The lift adjustment mechanism 3 is connected to both ends of the squeegee 91, and has a lower tube 30, an upper tube 31, a stepping motor 32, an adjustment block 35, an adjustment bolt 33, an adjustment nut 36, and the like. The lower tube 30 has a cylindrical shape, and extends above the printing table 90 in a direction perpendicular to the upper surface of the printing table 90, and an upper tube 31 is connected to the upper end thereof. At the upper end of the upper tube 31, a motor shaft is inserted into the upper tube 31, and a stepping motor 32 is fixed. An adjustment block 35 is provided in the lower tube 30 so as to protrude downward from the lower tube 30. A sleeve 37 is provided between the adjusting block 35 and the lower tube 30, whereby the adjusting block 35 can be moved in the axial direction in the lower tube 30. Further, a bolt hole 35a is recessed from the upper end of the adjustment block 35 in the axial direction. Further, an adjustment nut 36 is fixed to the upper end of the adjustment block 35, and the adjustment nut 36 is internally provided with an internal thread in the axial direction. Further, an adjustment bolt 33 having an external thread formed on the outer circumference is connected to the motor shaft of the stepping motor 32 via the thrust bearing 34. The external thread of the adjusting bolt 33 is screwed to the internal thread of the adjusting nut 36, and the adjusting bolt 33 is movable in the axial direction in the bolt hole 35a. On the other hand, the squeegee 91 is connected to the lower end of the adjustment block 35 via the squeegee holder 92. Further, in the lower tube 30, upper and lower limit sensors 38 for restricting the rise and fall of the adjustment block 35 are provided above and below. Here, the lower tube 30 and the upper tube 31 are "adjustment tubes", and the stepping motor 32 is a "drive motor". Further, the "drive motor" is not limited to the stepping motor 32, and may be, for example, a servo motor.
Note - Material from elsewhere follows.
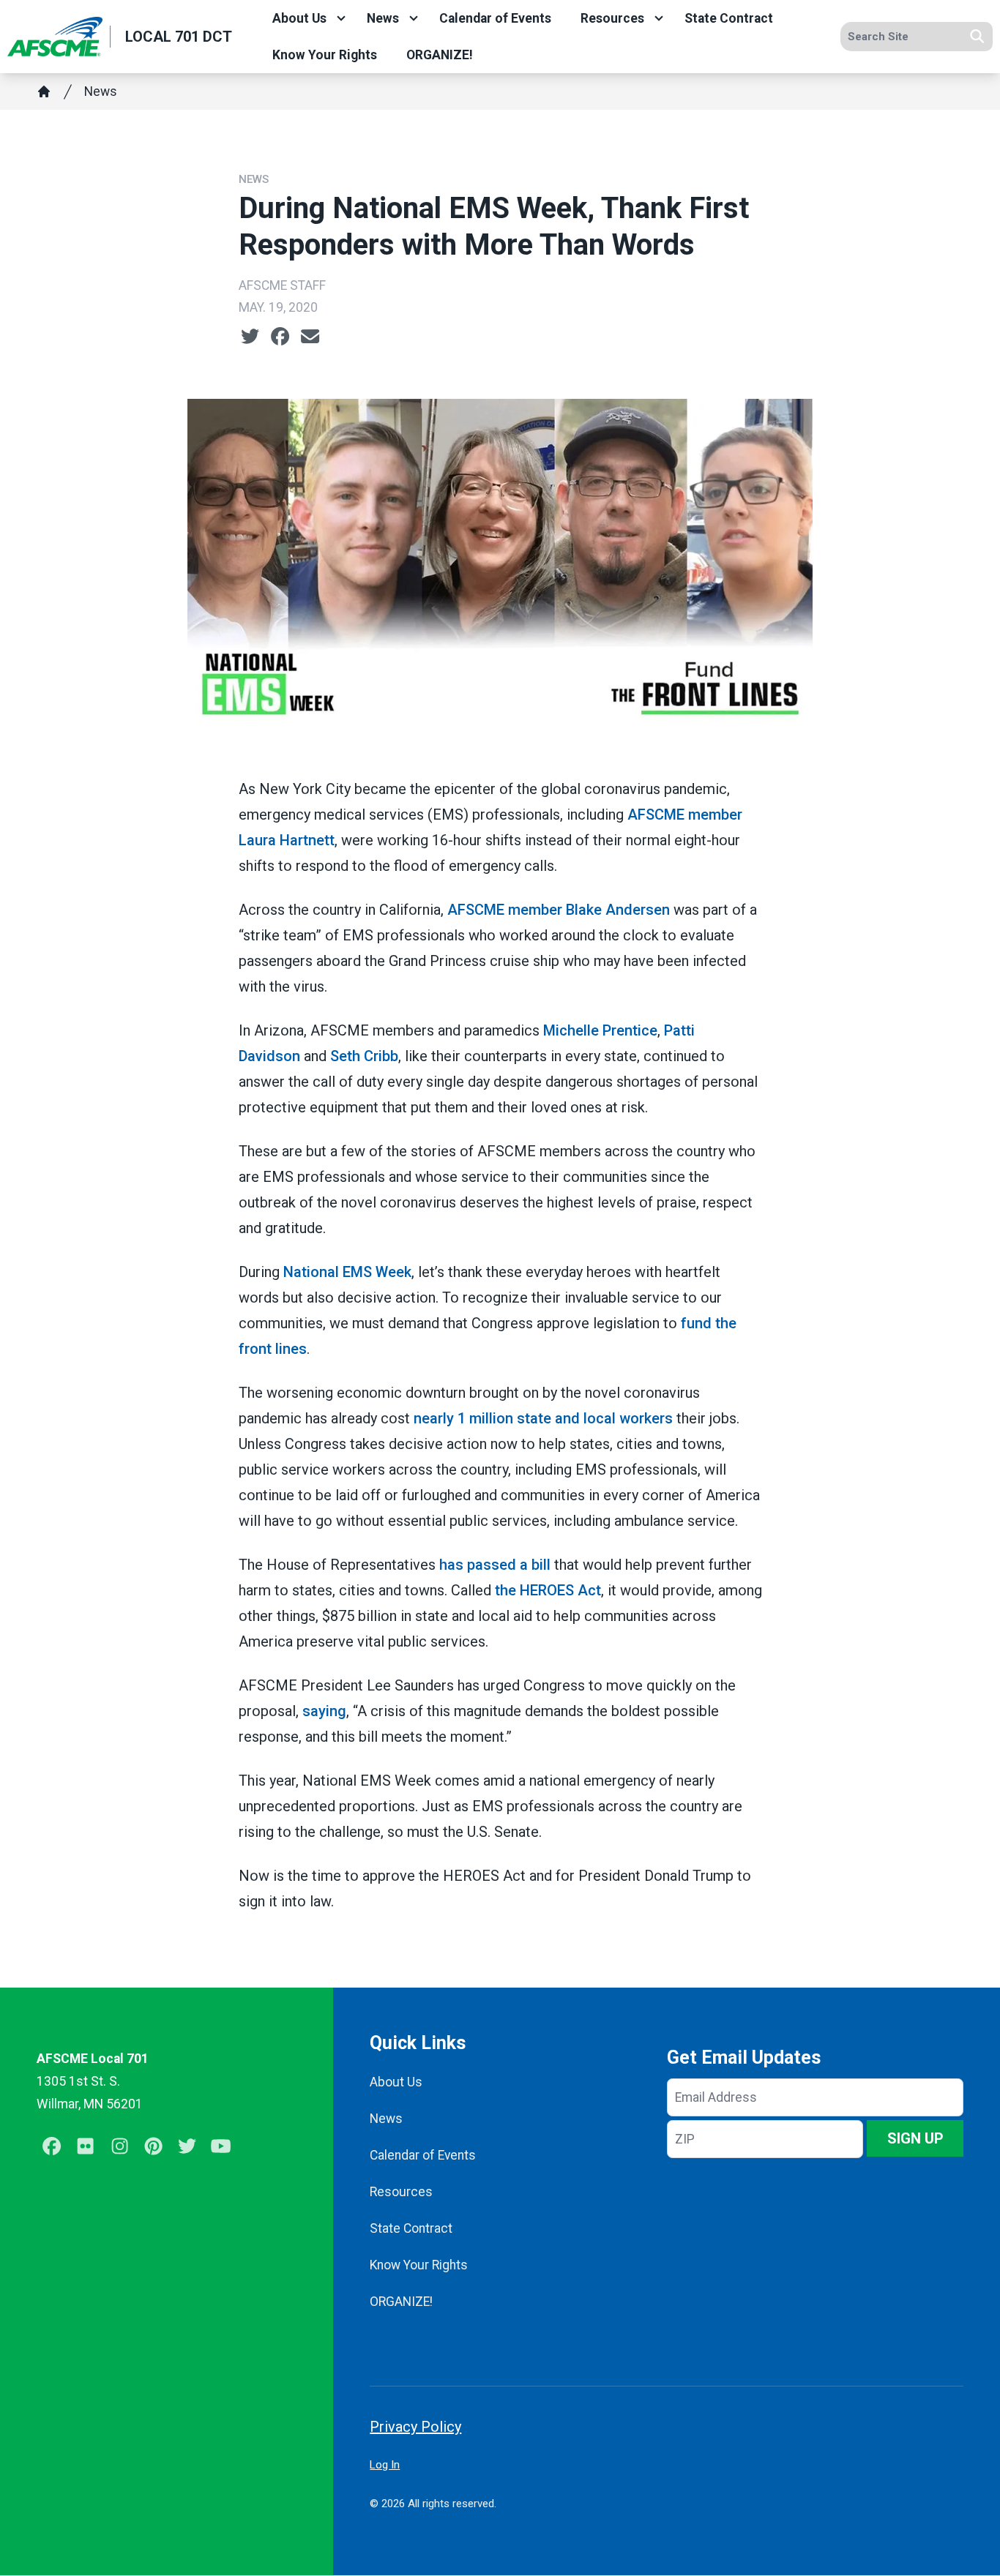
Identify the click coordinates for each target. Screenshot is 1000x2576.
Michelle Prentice (600, 1030)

In the elevation adjustment mechanism 3 formed as the above-described mechanical structure, when the stepping motor 32 is reversed, the adjustment bolt 33 connected to the motor shaft is reversed. Further, since the external thread of the adjusting bolt 33 is screwed with the internal thread of the adjusting nut 36, the adjusting nut 36 is lowered. Thereby, the adjustment block 35 is lowered in the lower tube 30, and the squeegee 91 is thus lowered. Further, when the stepping motor 32 is rotated forward, the adjusting bolt 33 connected to the motor shaft is rotated forward, and the adjusting nut 36 is raised. Thereby, the adjustment block 35 rises in the lower tube 30, and the squeegee 91 thus rises. In the present embodiment, when the motor shaft viewed from the side of the stepping motor 32 rotates to the right, and the motor shaft that is viewed from the stepping motor 32 side turns to the left, the reverse direction is reversed.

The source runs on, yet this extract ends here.